High CPU usage is unfortunately quite common if you load a large volume of external domain feeds onto a FortiGate—especially if it’s a smaller or mid-range model with limited resources. When you enable multiple (and often quite large) domain feeds, the firewall must continuously parse, store, and match against those domains in real time. This can drive the CPU (and sometimes memory) very high, leading to lockups or a non-responsive GUI.

Below are a few considerations and possible workarounds to help avoid hitting 100% CPU and losing access:

1. Feed Size and Frequency

1. Consolidate or Reduce Feeds 
- Each of the URLs you’re using can include tens or even hundreds of thousands of domains. When you add them all together, the total might be quite large.
- If possible, consolidate or use only one or two key threat feeds, or use “mini-onlydomains” if you only need domains rather than full wildcard entries.

2. Check Update Frequency
- Large feeds that update frequently can spike CPU usage every time the FortiGate refreshes them.
- Consider increasing the refresh interval (if that’s an option in your version) so the feed isn’t updated too often.

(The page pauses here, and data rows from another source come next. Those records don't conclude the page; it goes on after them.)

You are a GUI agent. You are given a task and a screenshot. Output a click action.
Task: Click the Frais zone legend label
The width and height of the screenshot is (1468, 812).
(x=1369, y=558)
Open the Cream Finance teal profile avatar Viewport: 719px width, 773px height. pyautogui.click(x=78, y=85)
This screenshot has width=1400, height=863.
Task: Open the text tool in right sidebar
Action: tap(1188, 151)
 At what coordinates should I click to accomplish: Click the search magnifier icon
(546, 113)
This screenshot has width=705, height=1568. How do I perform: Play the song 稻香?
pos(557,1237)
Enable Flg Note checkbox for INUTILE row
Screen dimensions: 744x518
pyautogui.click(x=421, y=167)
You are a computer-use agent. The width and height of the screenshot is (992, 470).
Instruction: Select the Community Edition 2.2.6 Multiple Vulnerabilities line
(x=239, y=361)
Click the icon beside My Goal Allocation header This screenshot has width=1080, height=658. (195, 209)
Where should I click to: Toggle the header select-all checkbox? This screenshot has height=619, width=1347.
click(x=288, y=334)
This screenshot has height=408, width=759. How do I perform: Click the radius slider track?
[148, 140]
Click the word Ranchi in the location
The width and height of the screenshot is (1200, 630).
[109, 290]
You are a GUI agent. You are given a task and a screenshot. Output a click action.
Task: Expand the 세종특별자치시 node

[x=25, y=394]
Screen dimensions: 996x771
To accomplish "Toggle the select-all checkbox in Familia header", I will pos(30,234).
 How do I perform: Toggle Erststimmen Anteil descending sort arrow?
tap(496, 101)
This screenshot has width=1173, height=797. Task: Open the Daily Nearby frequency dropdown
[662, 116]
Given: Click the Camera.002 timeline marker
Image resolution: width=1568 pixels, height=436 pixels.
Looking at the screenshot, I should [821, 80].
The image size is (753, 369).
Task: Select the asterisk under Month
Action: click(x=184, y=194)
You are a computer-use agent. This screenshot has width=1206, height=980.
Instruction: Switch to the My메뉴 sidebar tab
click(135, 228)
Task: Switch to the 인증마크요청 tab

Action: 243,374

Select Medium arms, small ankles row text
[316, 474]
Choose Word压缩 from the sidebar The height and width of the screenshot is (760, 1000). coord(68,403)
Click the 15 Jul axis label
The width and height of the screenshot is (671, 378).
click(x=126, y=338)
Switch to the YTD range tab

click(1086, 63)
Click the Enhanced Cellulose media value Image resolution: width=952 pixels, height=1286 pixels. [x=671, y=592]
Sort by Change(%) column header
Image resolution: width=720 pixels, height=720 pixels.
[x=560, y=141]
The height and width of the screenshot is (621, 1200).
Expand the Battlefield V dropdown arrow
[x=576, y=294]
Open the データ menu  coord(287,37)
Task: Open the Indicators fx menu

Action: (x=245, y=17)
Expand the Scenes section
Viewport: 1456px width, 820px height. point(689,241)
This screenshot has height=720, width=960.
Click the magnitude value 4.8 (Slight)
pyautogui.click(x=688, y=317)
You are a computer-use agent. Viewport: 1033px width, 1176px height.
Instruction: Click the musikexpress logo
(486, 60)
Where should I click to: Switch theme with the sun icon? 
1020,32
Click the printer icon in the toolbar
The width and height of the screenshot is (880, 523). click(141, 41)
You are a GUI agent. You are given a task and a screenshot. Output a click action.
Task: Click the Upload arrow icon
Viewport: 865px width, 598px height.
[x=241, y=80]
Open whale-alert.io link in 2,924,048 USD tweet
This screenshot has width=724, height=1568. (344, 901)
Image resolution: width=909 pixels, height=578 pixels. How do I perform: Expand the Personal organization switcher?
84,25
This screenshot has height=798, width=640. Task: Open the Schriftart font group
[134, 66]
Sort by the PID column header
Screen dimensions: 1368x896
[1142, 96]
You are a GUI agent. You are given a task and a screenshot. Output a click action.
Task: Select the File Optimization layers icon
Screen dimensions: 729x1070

3. Use an External Aggregator
- Instead of loading multiple large feeds directly into the firewall, you could aggregate and de-duplicate them on an external system (e.g., a simple Linux server or threat intelligence platform). Then serve that single “merged” feed to the FortiGate.
- This way, the device only needs to download and parse one feed rather than many.

2. FortiGate Hardware Capacity

1. Check the Model’s Limitations
- Smaller or older FortiGate models can struggle with large domain-based external connectors.
- If the device frequently hits high CPU from normal traffic, then adding multiple large threat feeds may be beyond its capacity.

2. Firmware / Software Version 
- Some FortiOS versions handle external feeds more efficiently than others. If you’re not on a recent FortiOS build, check the release notes or contact Fortinet support to confirm if there are optimizations available.

3. Adjusting the Policy Usage of Feeds

1. Use Feeds Selectively 
- If you’re applying these domain lists to every outbound policy, the firewall has to compare every DNS or HTTP request against a huge list, which is CPU-intensive.
- Consider applying threat feeds only to specific critical segments or policies, rather than an entire network.

2. Domain Filter vs. Web Filter
If you’re using these external feeds purely for domain blocking, sometimes the built-in Web Filtering with FortiGuard categories can offload that overhead.
Alternatively, consider a local DNS server that references large blocklists, so the FortiGate only handles IP-based enforcement.

4. Recovering From High CPU and GUI Inaccessibility

1. CLI Access 
- If the GUI locks up at 99-100% CPU, you can often still SSH into the FortiGate or connect via console/serial. From there, you can disable or remove the offending external connector(s).

2. Removing Feeds via CLI
- For example:
bash
config system external-resource
edit <feed_name>
set status disable
next
end

You can also delete them entirely if needed.

3. Emergency Measures 
- In some extreme cases, a reboot is required if the firewall is so overloaded that even CLI is non-responsive.

5. Best Practices Summary

Start Small:
Test one feed at a time to see how it impacts CPU usage.
Use Minimal or Aggregated Lists:
Large lists with duplicates can balloon the resource load.

Monitor Logging and Usage:
Use `diag sys top`, `diag debug en`, `diag debug flow`, etc. in the CLI to see which processes spike CPU usage.
Scale Hardware if Needed:
If your environment genuinely needs multiple large threat feeds, you may need a higher-spec firewall.

Conclusion

Yes, it’s “expected” in the sense that large domain feeds can drastically raise CPU usage—especially on smaller FortiGates—because every domain lookup must be cross-referenced. The best strategy is to reduce feed size, consolidate lists, or limit usage to the most critical rules. You might also consider an external aggregator to handle these blocklists before they reach the firewall.

If the device becomes unresponsive, use SSH or console to disable/remove the feeds. Then reintroduce them gradually (or in a reduced/merged form) while monitoring CPU load.

Hope this clarifies how to avoid future overloads and keep your FortiGate manageable! If you have further details (like the FortiGate model or logs), feel free to share for more specific recommendations.